-- Work instruction --
Return, without anything added, the lines from the one containing "At what coordinates should I click to accomplish: Click" through the end of the entries below, exactly as written.

-- Supplied records --
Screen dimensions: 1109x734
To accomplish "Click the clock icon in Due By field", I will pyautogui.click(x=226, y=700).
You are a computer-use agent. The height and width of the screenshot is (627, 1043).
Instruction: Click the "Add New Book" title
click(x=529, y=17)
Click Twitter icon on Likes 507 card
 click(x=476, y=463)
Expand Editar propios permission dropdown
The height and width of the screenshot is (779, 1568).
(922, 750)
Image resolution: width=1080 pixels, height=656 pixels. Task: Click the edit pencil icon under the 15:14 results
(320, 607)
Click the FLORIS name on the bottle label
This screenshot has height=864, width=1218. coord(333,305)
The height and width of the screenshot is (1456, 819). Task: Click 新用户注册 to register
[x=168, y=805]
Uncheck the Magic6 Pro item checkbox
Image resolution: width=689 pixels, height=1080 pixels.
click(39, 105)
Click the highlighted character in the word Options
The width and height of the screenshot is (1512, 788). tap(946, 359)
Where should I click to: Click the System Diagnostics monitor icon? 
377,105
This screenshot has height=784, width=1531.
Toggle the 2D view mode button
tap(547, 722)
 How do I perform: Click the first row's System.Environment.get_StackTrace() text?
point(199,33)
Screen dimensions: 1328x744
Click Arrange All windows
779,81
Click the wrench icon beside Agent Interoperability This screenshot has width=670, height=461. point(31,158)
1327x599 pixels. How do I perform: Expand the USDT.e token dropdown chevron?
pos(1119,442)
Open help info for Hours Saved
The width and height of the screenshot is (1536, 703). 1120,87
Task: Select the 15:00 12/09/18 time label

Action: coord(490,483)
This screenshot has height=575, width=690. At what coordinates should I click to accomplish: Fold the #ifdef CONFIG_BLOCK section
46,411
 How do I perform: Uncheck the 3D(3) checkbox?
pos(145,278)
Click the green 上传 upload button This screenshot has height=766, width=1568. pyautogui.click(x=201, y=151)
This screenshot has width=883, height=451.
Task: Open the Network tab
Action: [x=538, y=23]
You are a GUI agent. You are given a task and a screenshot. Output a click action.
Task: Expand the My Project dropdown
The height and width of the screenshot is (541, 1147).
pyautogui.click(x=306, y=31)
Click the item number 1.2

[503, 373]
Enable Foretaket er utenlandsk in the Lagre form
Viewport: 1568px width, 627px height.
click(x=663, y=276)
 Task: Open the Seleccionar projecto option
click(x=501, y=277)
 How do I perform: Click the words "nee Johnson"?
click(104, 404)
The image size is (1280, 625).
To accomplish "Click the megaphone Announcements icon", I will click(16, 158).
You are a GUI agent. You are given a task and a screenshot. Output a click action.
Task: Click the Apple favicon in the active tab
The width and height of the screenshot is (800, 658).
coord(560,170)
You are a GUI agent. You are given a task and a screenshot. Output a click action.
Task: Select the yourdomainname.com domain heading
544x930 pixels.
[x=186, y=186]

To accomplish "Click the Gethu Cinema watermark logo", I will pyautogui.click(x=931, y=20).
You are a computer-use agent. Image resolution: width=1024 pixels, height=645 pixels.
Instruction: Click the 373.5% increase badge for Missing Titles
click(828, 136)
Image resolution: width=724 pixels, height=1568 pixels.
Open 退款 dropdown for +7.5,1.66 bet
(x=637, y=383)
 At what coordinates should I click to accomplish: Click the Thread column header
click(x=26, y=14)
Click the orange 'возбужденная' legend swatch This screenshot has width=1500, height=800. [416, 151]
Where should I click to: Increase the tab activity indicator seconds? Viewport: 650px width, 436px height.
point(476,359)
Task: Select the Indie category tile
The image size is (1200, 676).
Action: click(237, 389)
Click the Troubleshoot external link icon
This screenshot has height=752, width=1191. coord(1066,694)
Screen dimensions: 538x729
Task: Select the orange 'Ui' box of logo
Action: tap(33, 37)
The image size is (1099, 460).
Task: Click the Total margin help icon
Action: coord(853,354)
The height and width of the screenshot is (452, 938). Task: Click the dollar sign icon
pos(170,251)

-- Expected output --
 At what coordinates should I click to accomplish: Click the Thread column header
click(x=26, y=14)
Click the orange 'возбужденная' legend swatch This screenshot has width=1500, height=800. [416, 151]
Where should I click to: Increase the tab activity indicator seconds? Viewport: 650px width, 436px height.
point(476,359)
Task: Select the Indie category tile
The image size is (1200, 676).
Action: click(237, 389)
Click the Troubleshoot external link icon
This screenshot has height=752, width=1191. coord(1066,694)
Screen dimensions: 538x729
Task: Select the orange 'Ui' box of logo
Action: tap(33, 37)
The image size is (1099, 460).
Task: Click the Total margin help icon
Action: coord(853,354)
The height and width of the screenshot is (452, 938). Task: Click the dollar sign icon
pos(170,251)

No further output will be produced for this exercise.